And there’s no reason, at least officially, to pay any mind to any of the others who won in the November elections and who are now singing in harmony with the sore loser in the White House.

If those candidates won in a fraudulent election, as the president claims, they might not really be our chosen leaders. Why give them the time of day? Or the attention they seek?

That’s all ridiculous, of course, until it isn’t. And the way the questions are flying from the losing side of the presidential race, our system of choosing our leaders is under siege.

The logic is straightforward. If this election was rigged, and Donald Trump was actually the choice of the majority of the voters to be president for another four years, then maybe someone should get MJ Hegar on the phone to see if the Texas Democrat thinks she might have won the U.S. Senate race against Republican John Cornyn. She lost by more than a million votes, but how are we to know that wasn’t because some brainy teenager didn’t use an iPhone to flip the results?

Amy Clark Meachum might have some questions about her loss to Texas Supreme Court Chief Justice Nathan Hecht if the election system that put him ahead of her has been corrupted.

Trump himself beat Joe Biden by 5.8 percentage points. Are we supposed to just take that at face value?

That’s before you sort out the winners and losers in the state’s 36 U.S. House races, the 160-plus legislative races that were on the ballot, and so on.

Heck, Texas Democrats, still stinging from an across-the-board thumping Nov. 3, might be as eager for a do-over as the president seems to be.

U.S. Rep. Kay Granger, R-Fort Worth, told CNN on Friday that she’s worried about the show the president and his lawyers are putting on in the wake of Trump’s election loss. “I have great concerns about it. I think that it’s time to move on,” she said.

There’s plenty of good reason to work up a sweat here, but it’s not because the elections are crooked. It’s because the losers are trying to reverse the results by claiming that the process in place in one of the world’s biggest democracies is untrustworthy. Trump questioned the results four years ago, too, saying he had won the popular vote when the tally showed he lost it by almost 2.9 million votes. Yet during his four years in office, he suggested no repairs to the system.

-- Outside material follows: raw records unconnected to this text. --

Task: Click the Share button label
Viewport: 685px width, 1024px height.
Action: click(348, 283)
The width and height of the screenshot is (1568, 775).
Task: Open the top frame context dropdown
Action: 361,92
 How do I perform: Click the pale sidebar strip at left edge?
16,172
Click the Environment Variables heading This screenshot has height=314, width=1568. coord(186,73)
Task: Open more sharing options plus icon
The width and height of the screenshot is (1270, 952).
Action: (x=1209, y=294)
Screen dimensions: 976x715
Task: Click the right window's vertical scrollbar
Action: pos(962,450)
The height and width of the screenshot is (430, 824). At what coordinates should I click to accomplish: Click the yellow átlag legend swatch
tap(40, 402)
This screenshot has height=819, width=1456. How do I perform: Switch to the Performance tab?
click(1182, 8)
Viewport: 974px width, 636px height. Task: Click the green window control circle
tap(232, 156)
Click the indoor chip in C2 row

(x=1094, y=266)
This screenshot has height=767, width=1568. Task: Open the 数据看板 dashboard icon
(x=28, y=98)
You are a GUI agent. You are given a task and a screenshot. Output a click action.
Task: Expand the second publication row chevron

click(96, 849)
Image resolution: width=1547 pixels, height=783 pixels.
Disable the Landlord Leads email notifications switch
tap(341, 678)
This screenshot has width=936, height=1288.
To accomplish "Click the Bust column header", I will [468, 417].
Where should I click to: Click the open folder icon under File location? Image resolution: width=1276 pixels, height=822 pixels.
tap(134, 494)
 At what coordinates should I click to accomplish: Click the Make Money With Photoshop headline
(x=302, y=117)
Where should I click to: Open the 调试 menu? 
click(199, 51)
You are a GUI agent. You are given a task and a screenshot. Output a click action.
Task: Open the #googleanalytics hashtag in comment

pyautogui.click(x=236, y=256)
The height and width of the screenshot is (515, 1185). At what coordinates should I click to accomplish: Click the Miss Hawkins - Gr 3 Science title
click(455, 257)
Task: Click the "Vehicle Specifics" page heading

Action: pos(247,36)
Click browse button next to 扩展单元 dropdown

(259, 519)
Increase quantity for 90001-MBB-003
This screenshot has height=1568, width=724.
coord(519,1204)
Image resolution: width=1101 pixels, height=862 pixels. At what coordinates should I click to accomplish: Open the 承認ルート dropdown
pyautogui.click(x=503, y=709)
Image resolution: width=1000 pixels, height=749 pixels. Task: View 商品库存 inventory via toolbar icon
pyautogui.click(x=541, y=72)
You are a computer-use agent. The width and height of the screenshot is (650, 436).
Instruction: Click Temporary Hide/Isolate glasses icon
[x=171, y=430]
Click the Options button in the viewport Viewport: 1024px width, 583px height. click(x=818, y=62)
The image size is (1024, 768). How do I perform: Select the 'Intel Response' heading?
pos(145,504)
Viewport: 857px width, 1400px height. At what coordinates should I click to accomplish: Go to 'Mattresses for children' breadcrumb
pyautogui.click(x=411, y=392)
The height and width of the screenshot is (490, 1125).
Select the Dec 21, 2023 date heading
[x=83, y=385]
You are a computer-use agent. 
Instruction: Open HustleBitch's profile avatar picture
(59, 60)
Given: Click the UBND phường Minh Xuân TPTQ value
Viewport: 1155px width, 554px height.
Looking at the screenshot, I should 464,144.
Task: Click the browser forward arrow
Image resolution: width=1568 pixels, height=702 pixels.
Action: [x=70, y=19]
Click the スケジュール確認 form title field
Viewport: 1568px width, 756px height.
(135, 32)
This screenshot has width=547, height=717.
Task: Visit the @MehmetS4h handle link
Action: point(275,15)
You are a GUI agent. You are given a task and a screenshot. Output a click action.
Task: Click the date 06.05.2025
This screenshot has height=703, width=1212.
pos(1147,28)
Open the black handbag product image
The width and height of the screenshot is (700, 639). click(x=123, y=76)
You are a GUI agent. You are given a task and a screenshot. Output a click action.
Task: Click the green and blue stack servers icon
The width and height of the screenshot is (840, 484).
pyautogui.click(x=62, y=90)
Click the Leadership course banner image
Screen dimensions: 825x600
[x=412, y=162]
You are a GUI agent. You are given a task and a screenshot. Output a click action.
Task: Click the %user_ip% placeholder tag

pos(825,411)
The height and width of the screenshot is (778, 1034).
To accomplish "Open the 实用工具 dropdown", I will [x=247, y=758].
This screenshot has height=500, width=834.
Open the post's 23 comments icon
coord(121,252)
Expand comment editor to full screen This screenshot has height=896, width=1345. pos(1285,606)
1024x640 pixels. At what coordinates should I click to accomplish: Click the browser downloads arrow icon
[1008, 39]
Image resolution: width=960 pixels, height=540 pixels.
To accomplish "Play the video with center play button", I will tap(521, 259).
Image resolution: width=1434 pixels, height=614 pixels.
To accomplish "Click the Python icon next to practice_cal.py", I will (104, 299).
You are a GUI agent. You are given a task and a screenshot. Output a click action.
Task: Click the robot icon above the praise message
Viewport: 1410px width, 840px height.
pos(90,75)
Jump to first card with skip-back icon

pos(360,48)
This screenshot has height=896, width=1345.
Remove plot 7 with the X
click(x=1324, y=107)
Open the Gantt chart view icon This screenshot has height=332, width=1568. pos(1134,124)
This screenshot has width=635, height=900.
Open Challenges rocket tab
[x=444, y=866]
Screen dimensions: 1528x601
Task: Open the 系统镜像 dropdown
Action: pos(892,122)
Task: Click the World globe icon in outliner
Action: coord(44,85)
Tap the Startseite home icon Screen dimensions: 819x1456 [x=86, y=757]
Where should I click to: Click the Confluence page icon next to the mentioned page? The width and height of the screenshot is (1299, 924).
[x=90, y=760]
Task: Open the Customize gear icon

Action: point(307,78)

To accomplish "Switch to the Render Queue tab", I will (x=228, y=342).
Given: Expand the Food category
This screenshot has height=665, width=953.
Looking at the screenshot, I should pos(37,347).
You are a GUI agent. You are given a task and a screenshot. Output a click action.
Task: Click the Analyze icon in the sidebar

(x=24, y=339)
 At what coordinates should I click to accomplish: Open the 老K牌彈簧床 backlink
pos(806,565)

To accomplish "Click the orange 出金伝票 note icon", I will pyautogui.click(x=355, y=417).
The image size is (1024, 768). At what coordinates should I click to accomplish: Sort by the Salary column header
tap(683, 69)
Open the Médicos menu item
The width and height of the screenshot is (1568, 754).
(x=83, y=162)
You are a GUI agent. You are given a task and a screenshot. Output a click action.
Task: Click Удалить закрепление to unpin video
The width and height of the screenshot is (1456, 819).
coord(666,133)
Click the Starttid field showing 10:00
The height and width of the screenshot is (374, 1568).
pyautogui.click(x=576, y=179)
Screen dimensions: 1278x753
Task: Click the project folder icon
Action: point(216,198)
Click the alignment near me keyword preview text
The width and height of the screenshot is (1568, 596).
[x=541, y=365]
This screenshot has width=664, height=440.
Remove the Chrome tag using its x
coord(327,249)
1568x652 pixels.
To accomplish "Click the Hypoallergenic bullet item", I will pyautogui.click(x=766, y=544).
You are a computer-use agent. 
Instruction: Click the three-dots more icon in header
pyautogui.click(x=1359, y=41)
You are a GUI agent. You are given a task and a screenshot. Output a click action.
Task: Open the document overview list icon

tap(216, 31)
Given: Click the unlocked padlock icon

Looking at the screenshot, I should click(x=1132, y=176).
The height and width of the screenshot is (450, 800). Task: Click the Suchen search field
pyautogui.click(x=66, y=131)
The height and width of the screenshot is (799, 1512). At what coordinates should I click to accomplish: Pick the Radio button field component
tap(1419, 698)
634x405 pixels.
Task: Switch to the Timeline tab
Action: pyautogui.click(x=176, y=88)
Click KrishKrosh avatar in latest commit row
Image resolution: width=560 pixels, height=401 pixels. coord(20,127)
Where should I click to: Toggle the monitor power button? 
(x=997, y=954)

If the processes we use to count votes are unreliable — as the president’s lawyers are arguing — anyone might have won. It would be like having a busted scale or speedometer: You don’t know what you weigh, how fast you’re going or who everyone else voted for in the general election.

The evidence against the people claiming results-changing fraud is overwhelmingly strong. Small-time cheats are as old as elections. But wholesale tampering is virtually nonexistent, as you can see in studies from NYU’s Brennan Center for Justice or a map of recent election fraud cases put together by the Heritage Foundation. And the federal Cybersecurity and Infrastructure Security Agency recently concluded that the 2020 general election was “the most secure in American history.”

This is a time-tested democracy that nevertheless depends on our faith in its reliability. We vote. The winners take office. Time passes and we vote again — keeping some, replacing some — in a cycle that has been going for more than 200 years. It’s got flaws, but safeguards are there to catch them. We have an inventory of people who tried to cheat because they were caught, just like bank robbers.

The system works, and the people screaming loudest about that are the ones who came up short. Voters couldn’t have turned them out, right? It must be a miscount.

If they’re able to tear down Americans’ confidence in the elections, in who won and who lost, they’ll create questions about whether the people who are supposed to be representing us are really the ones we wanted — from the top of the ballot to the bottom of it.

We hold elections to settle our fights over ideas and candidates, to end a cycle of political competition and give the winners the chance to govern — to impose some order on a chaotic world. If you can’t abide by the results, you’re stuck with the chaos.